Tragédias e poder público - Fernando Araújo

Notícias

28/04/2010

Tragédias e poder público - Fernando Araújo

28/04/2010
Tragédias e poder público - Fernando Araújo

Publicado no Diario de Pernambuco - 28.04.2010

fernandojparaujo@uol.com.br

As últimas catástrofes provocadas pelas fortes chuvas causaram luto a muitas famílias e danos materiais a outras. Não há quem não tenha se comovido diante de dezenas de pessoas mortas na favela do Bumba, em Niterói, região metropolitana do Rio de Janeiro. A televisão mostrou o drama das pessoas cujos familiares foram soterrados naquele ambiente inadequado para moradia. Os meios de comunicação foram fundo em um problema que durante anos permaneceu quase que no anonimato: a conivência dos poderes públicos - e até o estímulo - de governantes com a permanência de seres humanos em áreas de risco, em locais impróprios para habitação. Diversos controladores do dinheiro público eram tidos como "bonzinhos" porque davam a lona para proteger o barro da água, o papelão, a ripa e o prego para fincar o barraco no solo. E assim iam vivendo as famílias "felizes", sem ao menos saber que os automóveis desses benfeitores dormiam melhor do que elas.

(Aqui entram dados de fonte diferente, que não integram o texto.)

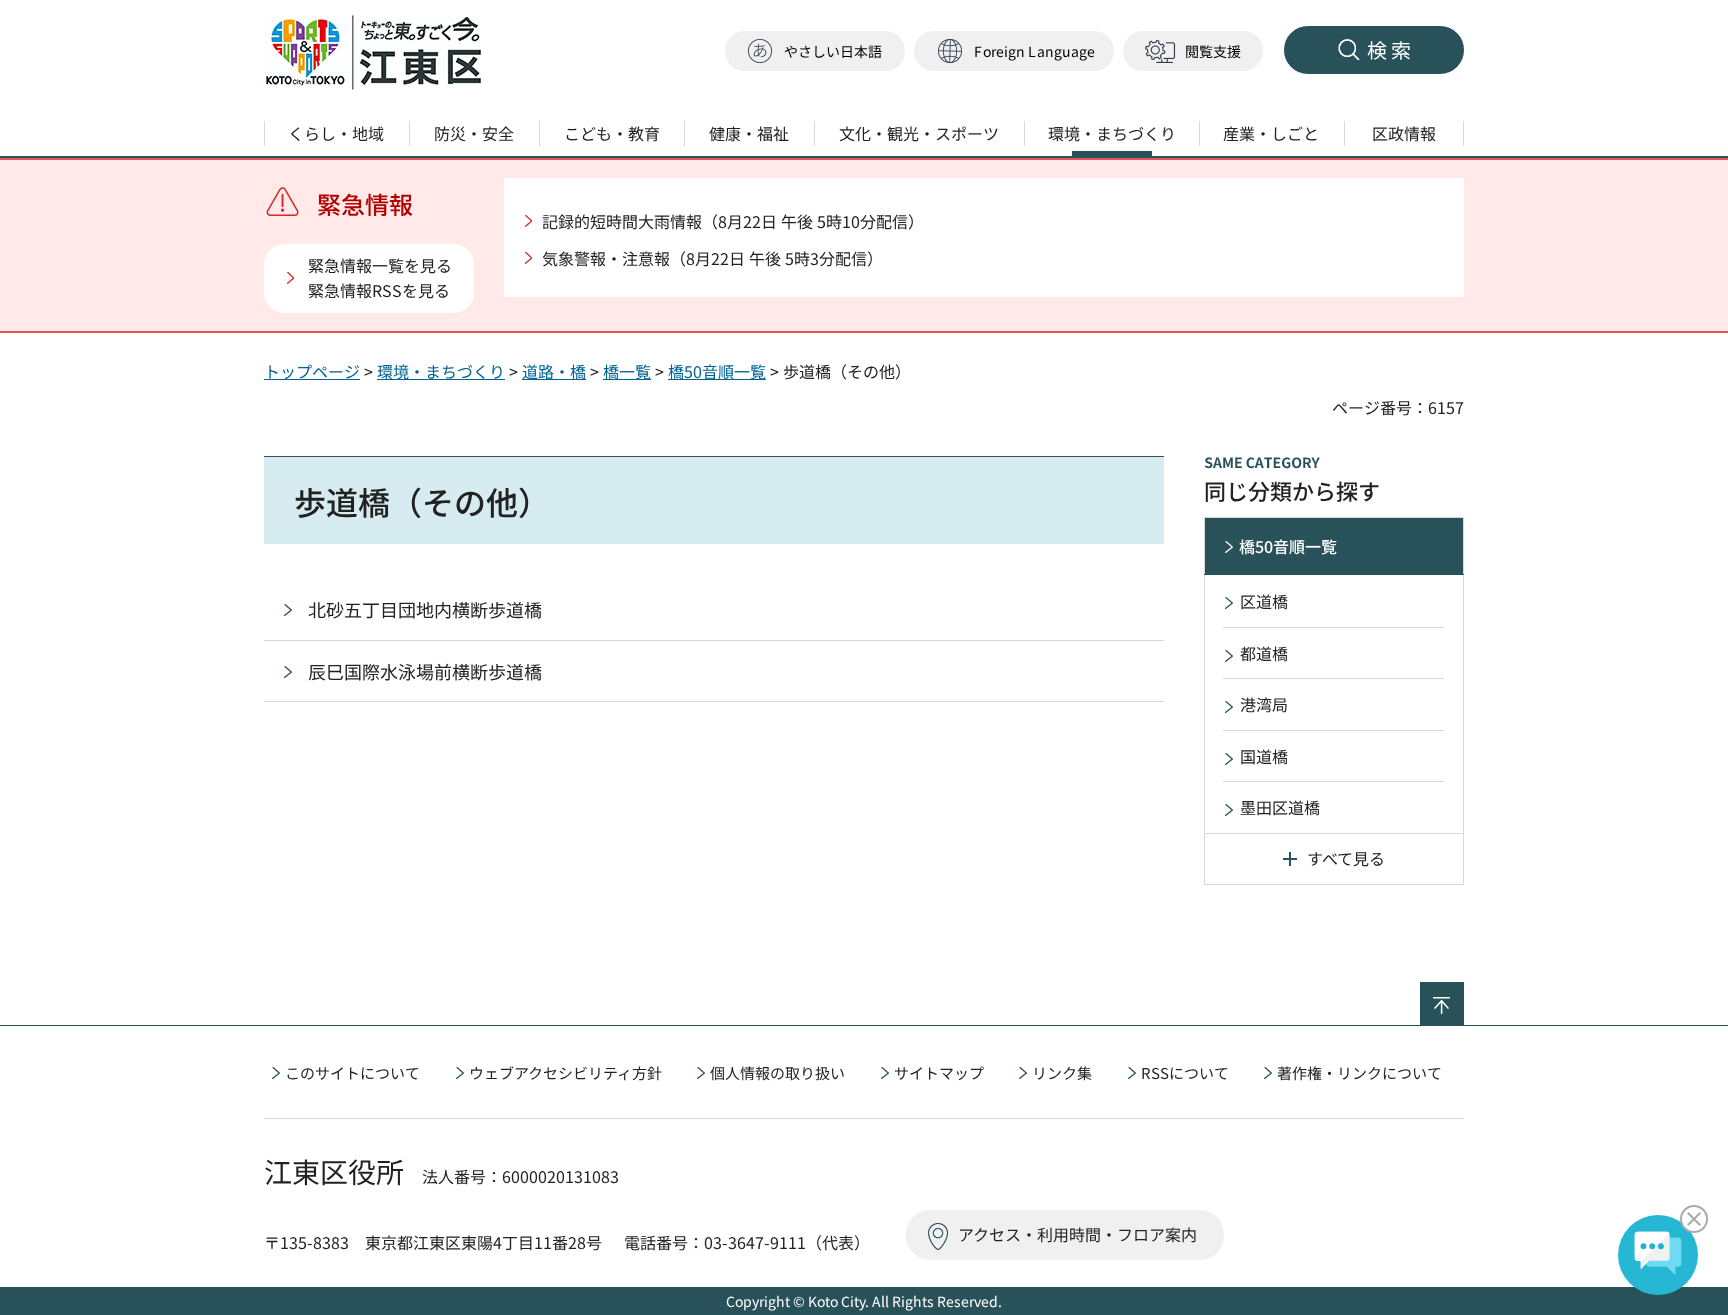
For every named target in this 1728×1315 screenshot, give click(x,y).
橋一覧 (627, 371)
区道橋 (1264, 601)
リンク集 (1062, 1072)
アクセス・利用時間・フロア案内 (1077, 1234)
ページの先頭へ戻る (1463, 995)
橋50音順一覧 (717, 371)
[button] (1014, 51)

No Brasil inteiro são milhares de homens e mulheres morando em lixões, adoecendo em meio ao chorume e ao gás que se acumula no fundo desses terrenos. Apesar disso, entre lutar por políticas habitacionais decentes e adotar paliativos com resultados eleitoreiros imediatos, mais oportuna é a segunda opção. Esse problema é desafiador e, como tal, reclama gestores éticos à frente dos órgãos de poder, afastando os demagogos, os que fingem tomar providências. Lembro o poeta Ferreira Gullar, que escreveu indignado (na Folha de São Paulo de 18.04.2010): "Esses fatos são expressão de um tipo de política que se faz no Rio de Janeiro, mas também no país inteiro (...). É a política populista, que consiste em se fazer passar por protetor dos pobres para, de fato, enganá-los. A tragédia do morro do Bumba é apenas o desfecho trágico dessa política safada, que se alimenta do desamparo material e da ingenuidade dos menos favorecidos". Disse tudo. Na verdade, os problemas urbanos são crescentes, numa população que se multiplicou por seis a partirda década de 1950. Não vivemos mais naquele estado abstencionista dos séculos 19 e 20.

A dinâmica da vida moderna passou a exigir mais do estado a partir de meados do século passado. Ampliaram-se as funções sociais e assistenciais. A máquina administrativa cresceu em quantidade e complexidade. São inúmeras as entidades e associações privadas que exercem contínua pressão sobre os poderes estatais em busca de seus legítimos interesses. Para dirigir os tentáculos dessa imensa máquina administrativa, com menores riscos de corrupção e demagogia, é preciso recrutar gente capaz, honesta e trabalhadora. Pessoas comprometidas em defender a dignidade humana e o bem-estar dos indivíduos. Gestores que tenham consciência dos valores que orientam a sua conduta. Bobbio assevera que em momentos de crise é preciso encontrar a virtude civil, para "refrear os cidadãos viciosos, arrogantes e ambiciosos". E diz mais, lembrando que nesse ponto Maquiavel e Cattaneo encontram-se: "Sem cidadãos dispostos a ser vigilantes, a empenhar-se, capazes de resistir contra os viciosos, servir ao bem comum, a República morre, torna-se um lugar em que alguns dominam e outros servem".